## [DO THIS]
Reproduce the material from its beginning through the line containing "Looking at the screenshot, I should point(34,460).", switching "smiley" to "emoji" and leaving everything else unchanged.
•••••
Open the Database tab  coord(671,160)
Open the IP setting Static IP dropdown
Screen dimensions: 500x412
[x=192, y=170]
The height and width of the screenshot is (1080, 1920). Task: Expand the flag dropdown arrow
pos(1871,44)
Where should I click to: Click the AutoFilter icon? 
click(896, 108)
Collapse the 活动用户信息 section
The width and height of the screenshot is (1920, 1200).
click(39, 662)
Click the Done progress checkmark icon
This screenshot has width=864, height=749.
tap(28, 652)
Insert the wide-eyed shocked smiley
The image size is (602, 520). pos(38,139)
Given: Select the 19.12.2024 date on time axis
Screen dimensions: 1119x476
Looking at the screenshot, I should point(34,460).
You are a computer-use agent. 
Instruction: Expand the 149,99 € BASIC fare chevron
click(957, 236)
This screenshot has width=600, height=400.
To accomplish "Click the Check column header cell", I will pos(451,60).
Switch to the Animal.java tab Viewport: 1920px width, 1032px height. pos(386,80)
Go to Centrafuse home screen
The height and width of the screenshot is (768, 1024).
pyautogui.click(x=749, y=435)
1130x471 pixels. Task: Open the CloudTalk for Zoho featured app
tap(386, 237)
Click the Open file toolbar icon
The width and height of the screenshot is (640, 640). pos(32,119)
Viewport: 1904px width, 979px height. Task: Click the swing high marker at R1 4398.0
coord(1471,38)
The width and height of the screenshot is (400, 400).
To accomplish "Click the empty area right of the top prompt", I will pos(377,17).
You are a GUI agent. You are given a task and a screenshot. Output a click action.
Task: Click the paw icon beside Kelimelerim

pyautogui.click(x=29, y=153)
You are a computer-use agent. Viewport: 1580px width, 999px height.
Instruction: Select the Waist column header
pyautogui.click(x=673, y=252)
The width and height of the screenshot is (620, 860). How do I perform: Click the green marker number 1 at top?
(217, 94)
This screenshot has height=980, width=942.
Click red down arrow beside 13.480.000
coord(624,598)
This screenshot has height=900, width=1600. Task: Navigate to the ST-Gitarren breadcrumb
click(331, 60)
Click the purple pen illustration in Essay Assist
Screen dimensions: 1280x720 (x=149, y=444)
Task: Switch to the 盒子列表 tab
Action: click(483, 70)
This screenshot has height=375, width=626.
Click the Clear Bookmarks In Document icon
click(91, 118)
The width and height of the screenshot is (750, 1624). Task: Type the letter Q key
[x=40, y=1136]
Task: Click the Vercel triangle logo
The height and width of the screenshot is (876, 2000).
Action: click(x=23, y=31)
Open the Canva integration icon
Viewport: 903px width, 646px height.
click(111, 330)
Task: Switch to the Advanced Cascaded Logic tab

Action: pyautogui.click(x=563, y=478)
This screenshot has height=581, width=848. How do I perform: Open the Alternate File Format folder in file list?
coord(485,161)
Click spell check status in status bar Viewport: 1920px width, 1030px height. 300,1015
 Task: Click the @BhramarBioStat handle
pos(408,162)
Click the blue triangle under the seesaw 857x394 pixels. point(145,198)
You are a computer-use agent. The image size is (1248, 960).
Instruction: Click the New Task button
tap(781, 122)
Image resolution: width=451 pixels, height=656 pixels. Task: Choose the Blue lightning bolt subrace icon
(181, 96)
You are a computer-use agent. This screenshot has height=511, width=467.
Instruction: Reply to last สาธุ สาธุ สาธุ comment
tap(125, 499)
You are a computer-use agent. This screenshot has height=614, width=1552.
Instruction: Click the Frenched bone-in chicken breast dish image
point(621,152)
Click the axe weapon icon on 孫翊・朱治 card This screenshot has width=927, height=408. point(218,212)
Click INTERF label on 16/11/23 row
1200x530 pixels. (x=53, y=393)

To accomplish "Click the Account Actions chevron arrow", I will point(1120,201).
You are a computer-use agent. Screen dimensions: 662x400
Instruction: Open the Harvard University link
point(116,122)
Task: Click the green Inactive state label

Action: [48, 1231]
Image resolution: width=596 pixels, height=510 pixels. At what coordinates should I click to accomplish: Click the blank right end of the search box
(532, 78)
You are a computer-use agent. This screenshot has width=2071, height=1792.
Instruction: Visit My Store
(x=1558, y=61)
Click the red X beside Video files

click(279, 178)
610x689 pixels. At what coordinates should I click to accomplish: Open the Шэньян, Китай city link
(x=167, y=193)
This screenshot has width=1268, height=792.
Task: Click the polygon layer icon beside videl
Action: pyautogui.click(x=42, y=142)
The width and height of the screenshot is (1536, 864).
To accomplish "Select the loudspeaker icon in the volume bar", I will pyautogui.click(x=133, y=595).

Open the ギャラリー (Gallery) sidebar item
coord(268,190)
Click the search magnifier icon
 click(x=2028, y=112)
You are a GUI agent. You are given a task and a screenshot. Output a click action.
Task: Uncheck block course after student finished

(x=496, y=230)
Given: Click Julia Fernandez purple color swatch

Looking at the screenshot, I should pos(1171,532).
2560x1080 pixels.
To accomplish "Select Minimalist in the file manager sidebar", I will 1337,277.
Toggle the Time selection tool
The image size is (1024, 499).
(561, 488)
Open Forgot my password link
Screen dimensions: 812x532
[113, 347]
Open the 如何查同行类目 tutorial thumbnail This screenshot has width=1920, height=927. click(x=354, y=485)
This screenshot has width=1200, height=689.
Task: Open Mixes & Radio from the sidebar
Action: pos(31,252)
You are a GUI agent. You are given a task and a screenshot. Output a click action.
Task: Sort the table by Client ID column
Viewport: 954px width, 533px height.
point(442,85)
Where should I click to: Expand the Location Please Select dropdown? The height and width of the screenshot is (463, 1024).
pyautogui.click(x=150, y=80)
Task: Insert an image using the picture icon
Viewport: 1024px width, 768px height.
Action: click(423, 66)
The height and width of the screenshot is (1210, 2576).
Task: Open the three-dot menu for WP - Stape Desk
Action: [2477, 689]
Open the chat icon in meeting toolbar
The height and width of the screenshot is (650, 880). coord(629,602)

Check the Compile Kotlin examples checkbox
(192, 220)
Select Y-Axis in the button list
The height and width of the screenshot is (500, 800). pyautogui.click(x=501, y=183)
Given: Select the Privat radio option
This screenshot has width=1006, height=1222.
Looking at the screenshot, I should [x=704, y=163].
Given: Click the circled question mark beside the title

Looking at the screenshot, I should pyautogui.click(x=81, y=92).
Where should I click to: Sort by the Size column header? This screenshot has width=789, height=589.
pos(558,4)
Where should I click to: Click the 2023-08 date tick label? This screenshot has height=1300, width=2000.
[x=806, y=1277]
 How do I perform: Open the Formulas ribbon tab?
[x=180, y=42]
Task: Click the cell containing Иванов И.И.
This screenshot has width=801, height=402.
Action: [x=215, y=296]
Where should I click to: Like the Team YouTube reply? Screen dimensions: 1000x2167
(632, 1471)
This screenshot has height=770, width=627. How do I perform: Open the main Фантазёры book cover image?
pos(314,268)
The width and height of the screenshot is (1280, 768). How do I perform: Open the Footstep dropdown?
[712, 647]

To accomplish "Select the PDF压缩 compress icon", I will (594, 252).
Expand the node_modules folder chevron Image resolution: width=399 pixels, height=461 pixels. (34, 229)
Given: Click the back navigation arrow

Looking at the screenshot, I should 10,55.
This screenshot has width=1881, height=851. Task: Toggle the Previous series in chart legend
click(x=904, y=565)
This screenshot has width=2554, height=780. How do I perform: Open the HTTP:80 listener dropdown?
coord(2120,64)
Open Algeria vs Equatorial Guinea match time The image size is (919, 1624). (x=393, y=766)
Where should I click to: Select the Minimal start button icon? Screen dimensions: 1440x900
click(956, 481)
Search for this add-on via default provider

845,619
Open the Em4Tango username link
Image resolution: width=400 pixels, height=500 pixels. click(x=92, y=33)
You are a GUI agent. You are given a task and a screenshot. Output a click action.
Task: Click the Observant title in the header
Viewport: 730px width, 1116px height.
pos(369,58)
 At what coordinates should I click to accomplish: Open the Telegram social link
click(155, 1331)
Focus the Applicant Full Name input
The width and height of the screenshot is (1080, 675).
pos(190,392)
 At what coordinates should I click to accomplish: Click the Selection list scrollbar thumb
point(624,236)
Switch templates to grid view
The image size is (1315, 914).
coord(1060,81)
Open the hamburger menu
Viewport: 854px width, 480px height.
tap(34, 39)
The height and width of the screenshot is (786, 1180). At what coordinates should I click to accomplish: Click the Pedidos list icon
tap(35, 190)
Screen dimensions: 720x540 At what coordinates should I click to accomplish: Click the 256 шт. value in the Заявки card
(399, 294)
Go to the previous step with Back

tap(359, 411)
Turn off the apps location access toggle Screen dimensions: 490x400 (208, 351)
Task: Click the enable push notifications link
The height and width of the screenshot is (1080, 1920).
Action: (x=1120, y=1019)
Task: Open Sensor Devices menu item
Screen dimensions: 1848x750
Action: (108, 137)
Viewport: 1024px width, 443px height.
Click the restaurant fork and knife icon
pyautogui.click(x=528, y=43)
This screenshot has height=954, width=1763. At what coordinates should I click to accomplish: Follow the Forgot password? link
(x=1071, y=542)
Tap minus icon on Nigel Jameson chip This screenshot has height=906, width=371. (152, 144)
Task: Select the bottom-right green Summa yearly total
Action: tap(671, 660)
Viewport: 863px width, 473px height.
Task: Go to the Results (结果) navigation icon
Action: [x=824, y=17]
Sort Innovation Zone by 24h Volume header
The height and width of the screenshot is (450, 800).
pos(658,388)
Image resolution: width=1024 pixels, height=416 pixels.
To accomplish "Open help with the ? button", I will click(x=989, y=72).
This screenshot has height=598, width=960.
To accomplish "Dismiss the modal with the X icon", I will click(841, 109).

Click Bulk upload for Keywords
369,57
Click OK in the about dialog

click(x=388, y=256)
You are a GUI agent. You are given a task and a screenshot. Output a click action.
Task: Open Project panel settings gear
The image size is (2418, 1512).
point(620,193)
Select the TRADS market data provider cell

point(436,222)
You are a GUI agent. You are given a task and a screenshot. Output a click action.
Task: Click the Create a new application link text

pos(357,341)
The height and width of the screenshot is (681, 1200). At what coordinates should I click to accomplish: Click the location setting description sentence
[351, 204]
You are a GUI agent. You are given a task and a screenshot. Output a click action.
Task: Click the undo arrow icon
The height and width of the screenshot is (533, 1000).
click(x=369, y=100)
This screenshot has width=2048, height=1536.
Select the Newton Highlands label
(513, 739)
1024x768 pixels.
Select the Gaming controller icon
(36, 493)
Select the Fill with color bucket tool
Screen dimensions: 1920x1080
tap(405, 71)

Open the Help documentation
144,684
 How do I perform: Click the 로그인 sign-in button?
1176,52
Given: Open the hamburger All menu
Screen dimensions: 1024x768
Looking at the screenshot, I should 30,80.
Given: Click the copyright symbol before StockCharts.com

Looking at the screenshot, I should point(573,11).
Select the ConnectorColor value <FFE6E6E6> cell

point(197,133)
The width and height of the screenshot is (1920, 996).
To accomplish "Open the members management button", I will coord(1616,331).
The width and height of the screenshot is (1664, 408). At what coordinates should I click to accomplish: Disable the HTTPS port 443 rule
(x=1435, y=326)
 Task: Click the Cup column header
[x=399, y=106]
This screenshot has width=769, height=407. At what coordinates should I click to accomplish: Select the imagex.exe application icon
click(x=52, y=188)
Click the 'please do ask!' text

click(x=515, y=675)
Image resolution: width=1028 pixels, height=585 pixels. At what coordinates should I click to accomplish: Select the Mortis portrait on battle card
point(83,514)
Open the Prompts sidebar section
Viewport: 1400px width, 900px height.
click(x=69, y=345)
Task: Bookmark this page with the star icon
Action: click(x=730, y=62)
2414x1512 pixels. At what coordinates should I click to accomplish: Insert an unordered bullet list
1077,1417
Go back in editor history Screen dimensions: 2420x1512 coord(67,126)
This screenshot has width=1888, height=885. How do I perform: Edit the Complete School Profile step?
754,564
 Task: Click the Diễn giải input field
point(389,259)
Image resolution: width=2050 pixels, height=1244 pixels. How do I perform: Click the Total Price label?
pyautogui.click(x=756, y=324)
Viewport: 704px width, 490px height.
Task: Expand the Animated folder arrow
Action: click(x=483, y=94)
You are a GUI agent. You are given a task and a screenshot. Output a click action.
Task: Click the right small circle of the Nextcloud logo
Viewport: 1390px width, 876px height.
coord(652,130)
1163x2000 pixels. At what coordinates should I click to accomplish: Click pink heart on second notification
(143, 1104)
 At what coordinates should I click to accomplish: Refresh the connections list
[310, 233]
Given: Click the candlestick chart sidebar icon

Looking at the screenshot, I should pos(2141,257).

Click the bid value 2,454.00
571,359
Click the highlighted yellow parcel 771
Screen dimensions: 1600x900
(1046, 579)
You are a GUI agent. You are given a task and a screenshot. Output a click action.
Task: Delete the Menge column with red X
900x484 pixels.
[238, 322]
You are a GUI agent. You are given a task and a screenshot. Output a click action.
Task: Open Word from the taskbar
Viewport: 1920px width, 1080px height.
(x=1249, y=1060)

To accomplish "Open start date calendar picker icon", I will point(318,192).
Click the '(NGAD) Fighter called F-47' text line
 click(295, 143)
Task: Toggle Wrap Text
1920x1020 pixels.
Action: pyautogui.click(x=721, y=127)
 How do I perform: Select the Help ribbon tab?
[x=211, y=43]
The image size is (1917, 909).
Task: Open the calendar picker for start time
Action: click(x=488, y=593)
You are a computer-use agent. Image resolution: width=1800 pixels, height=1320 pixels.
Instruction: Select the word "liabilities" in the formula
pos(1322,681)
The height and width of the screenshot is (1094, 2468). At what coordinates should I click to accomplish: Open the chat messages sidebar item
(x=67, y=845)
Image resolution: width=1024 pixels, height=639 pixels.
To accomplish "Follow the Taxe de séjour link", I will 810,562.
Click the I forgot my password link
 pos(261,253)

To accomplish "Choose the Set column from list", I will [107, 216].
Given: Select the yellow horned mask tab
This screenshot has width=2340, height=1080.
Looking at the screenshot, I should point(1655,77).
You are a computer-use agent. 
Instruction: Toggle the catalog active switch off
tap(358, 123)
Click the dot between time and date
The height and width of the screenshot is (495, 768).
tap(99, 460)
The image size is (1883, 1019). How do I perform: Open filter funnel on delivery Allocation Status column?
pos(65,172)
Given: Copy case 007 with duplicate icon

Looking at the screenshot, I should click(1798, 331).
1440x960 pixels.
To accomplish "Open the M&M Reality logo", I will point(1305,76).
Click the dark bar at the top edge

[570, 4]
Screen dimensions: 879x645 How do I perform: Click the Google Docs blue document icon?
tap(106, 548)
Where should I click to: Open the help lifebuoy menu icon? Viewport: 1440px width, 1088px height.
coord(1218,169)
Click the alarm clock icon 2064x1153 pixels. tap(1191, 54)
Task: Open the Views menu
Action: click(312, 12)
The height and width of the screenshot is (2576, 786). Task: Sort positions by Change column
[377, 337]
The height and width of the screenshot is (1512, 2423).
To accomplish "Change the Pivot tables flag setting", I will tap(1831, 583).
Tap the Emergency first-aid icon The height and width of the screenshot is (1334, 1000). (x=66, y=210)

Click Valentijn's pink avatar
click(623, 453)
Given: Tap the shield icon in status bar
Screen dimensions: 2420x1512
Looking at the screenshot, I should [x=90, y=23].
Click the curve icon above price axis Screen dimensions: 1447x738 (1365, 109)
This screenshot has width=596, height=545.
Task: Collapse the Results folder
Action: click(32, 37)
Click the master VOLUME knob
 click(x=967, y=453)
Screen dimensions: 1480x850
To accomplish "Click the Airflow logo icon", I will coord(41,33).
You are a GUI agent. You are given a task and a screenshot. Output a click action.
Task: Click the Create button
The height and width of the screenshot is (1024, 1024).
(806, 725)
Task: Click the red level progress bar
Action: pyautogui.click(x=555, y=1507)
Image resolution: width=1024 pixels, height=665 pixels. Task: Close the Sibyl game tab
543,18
•••••
## [THE OUTPUT]
Open the Database tab  coord(671,160)
Open the IP setting Static IP dropdown
Screen dimensions: 500x412
[x=192, y=170]
The height and width of the screenshot is (1080, 1920). Task: Expand the flag dropdown arrow
pos(1871,44)
Where should I click to: Click the AutoFilter icon? 
click(896, 108)
Collapse the 活动用户信息 section
The width and height of the screenshot is (1920, 1200).
click(39, 662)
Click the Done progress checkmark icon
This screenshot has width=864, height=749.
tap(28, 652)
Insert the wide-eyed shocked emoji
The image size is (602, 520). pos(38,139)
Given: Select the 19.12.2024 date on time axis
Screen dimensions: 1119x476
Looking at the screenshot, I should point(34,460).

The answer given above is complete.